El último proyecto al que generosamente me invitaron fue de enorme desencanto, y yo con el destino de cercano colaborador terminé en NY viviendo un par de años dedicándome a estudiar para entrarle de lleno a la creación (buena o mala pero mía como dice la rola de “Todo a Pulmón” así que mana ni te molestes en abucheos, te vayas a quedar ronquito).

Estando en mis devaneos “intelectuales” y en pleno alumbramiento de mi primer guión de largometraje un día me llama El Jeli (Felipe Fernández del Paso para ti y de usted mana que no son iguales) para preguntarme si me echaba un tiro con él. Que unas cápsulas, que tipo cortometrajes, con calidad de cine, con out sourcing primermundista, y que le podía entrar con alguito de pluma (acabé escribiendo poco porque se me juntaba el fab con el velrosita). #Chiale pensé, suena de huevos!! Y termina diciéndome: -para televisión Azteca-. Me desprogramé.

Yo estaba en ése momento con planes bien distintos. Regresar a la televisión mexicana, era algo que no había considerado. Mi plan de vida era otro (y en eso sigo). Yo quería dirigir mi guión. Punto. Más allá de eso, la cabeza ni me daba. No quería, ni debía futurear tanto (me roba la paz mana). ¿Qué hacer?

-Dame dos para rebotar con el Güeris- le pedí. Eran tres semanas en Londres. Dejar a los chavos no estaba fácil porque aquí en los Niuyores es de “do it yourself”.

Me dejó girando en un tacón. A la de a huevo quería ir y compartir de nuevo ese cerebro lleno de ideas extraordinarias que se carga uno de mis amigos más antiguos y que guarda brazalete VIP en mi corazón.

Cuando le platiqué al Güeris (mano sudando, ya sabes) me dice: – Nena, con Felipe siempre sí a todo- #fiu

Así empezó la aventura. Terminaron siendo 5 semanas o 6 en Londres. Con un frió de la chingada (Mayo) haciendo como si fuera verano, trabajando duro y tupido desde bien temprano como a mí me gusta.

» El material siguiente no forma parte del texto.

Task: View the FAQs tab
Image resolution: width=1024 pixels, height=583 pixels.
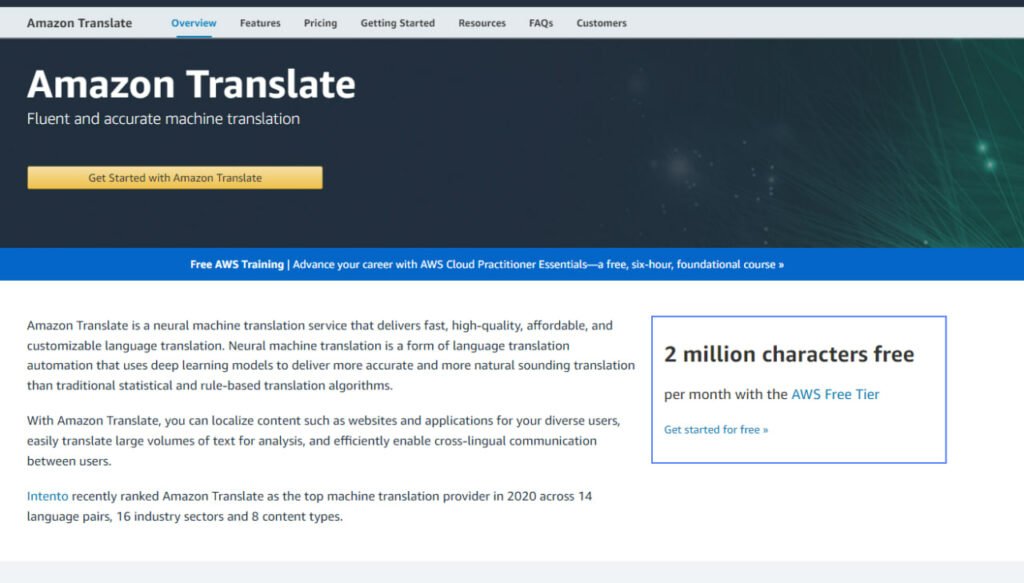Action: click(541, 23)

El tema es que Azteca –para mí- hoy triunfa por su transformación, por que apuesta  por un director visionario. Ignacio Suarez defendió a capa y espada a Felipe y a su proyecto para que nadie le metiera mano, ni le quisiera hacer recortes a sus historias.

La televisión abierta jamás ha ofrecido un material tan digno, tan bien producido en calidad de cine, y sabes por qué? Porque cuesta un baro pendejo (el baro no tu ppl). Es mucho más sencillo, llevar las cámaras que ya tienes con los técnicos que la empresa tiene en nómina (o no porque a veces los obligan a freelancear para pagarles menos) a tierras lejanas a sobarse el lomo y entregar la misma mierda de siempre. Jaua jua  jua por aquí, nada por allá. Sketches predecibles, simplones, con chistes gastados en fin, nada nuevo ni diferente. No se ponen creativos porque es más cómodo transitar en el mundo de lo fácil y rápido. La tele es maquila. La tele no es arte. La gente no entiende. Eso dicen y encima se lo creen…

La gente entiende de calidad si se la ofreces no me cabe duda. No será de la noche a la mañana pero el público lo sabrá apreciar.

Este Londres que Felipe Fernández del Paso presenta es un Londres sofisticado. Felipe apuesta por los grandes de la literatura inglesa y te salpica de información de una manera deliciosa. Ni cuenta te vas a dar, cuando de repente ya aprendiste algo. Nada de lo que hizo, ni cómo lo hizo es obvio. Como turistas siempre nos vamos a topar con los “turist traps” y son ésas locaciones/lugares (las obvias) las que generalmente se visitan/graban también en éste tipo de transmisiones, pero en cada país hay varias capas. La de los lugares más turísticos, siempre es la encimita. La superficial. Felipe no presenta nada típico y si hay algo más comercial, lo hace de un modo insospechado.

Felipe con esto nos enseña que no tiene empacho alguno en educar mientras divierte y que la inteligencia no debe de estar peleada con el entretenimiento, ni con el atractivo visual.

Azteca vuelve a ser valiente.

Azteca triunfa por el sentido agudo de Nacho Suárez,  al darle espacio a una televisión extraordinaria, creativa, bella, profunda, divertida, distinta, de la mano de mi Jeli y por el enorme valor de los altos ejecutivos y dueños de la empresa, que no se apanicaron y reconocieron la joya que es éste proyecto.

Por eso te vengo diciendo que #LondresEsAzteca mana, compruébalo y verás.